** Start AVAILABLE DATA **

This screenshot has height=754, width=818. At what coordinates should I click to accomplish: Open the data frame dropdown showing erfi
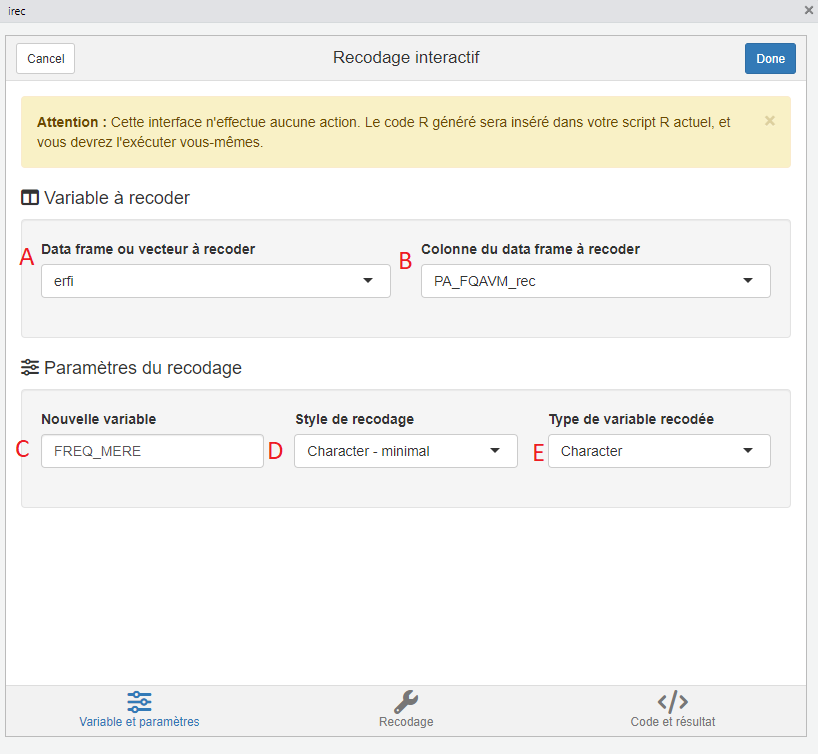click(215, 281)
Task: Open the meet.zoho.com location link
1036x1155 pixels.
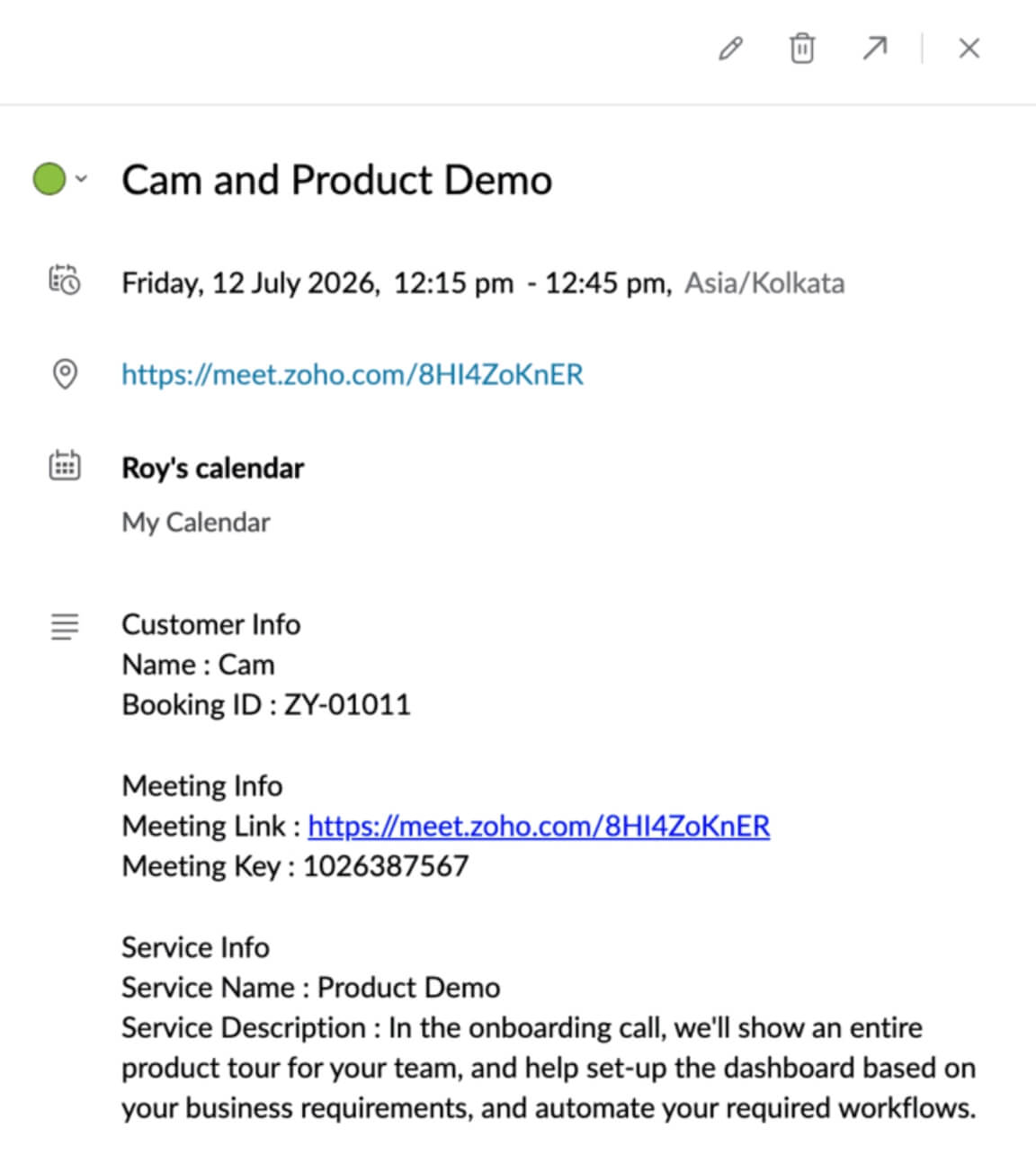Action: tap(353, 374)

** End AVAILABLE DATA **

### TO BE DONE:
Reproduce everything in the data above, from the line containing "Task: Open the meet.zoho.com location link" down to the end of the data, without changing a character. Leave the pictures out of your copy.

### IN RESPONSE:
Task: Open the meet.zoho.com location link
1036x1155 pixels.
Action: tap(353, 374)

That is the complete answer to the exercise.